Archer Aviation (NYSE:ACHR) is pioneering electric vertical takeoff and landing (eVTOL) aircraft with its Midnight model, designed for eco-friendly urban air taxi services. With a $6 billion order book and $1.03 billion in cash, Archer is on track for commercial operations later this year, bolstered by partnerships with United Airlines (NASDAQ:UAL), Palantir Technologies (NASDAQ:PLTR), and Stellantis (NYSE:STLA).

Since 2021, Stellantis has been a key ally, investing over $254 million, including a recent $55 million infusion tied to Archer’s flight test milestone, and providing manufacturing expertise to scale production at Archer’s Georgia facility, aiming the produce 650 aircraft annually by 2030. This collaboration has accelerated Archer’s path to FAA certification and strengthened its market position.
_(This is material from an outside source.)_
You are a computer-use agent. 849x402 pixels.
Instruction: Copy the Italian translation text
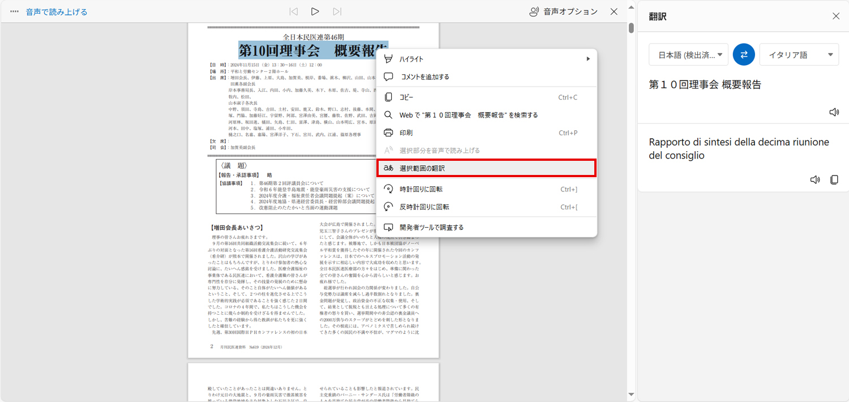pyautogui.click(x=834, y=179)
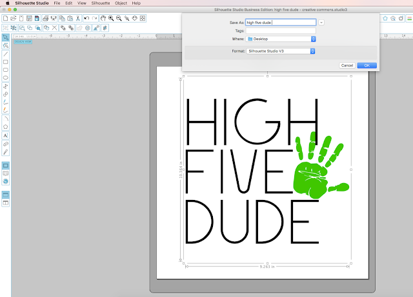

However, Stellantis announced last week it is discontinuing its hydrogen fuel cell vehicle program after reporting preliminary first-half 2025 results that missed expectations, projecting a 2.5 billion euro ($2.7 billion) loss. Does this mean Archer’s funding from Stellantis could also be at risk?

Stellantis’ Hydrogen Program Shutdown

Stellantis’ decision to terminate its hydrogen fuel cell technology program is in keeping with its Dare Forward 2030 strategy for carbon neutrality by 2038. The company cited high development costs, limited hydrogen refueling infrastructure, and weak market demand as reasons for the cut.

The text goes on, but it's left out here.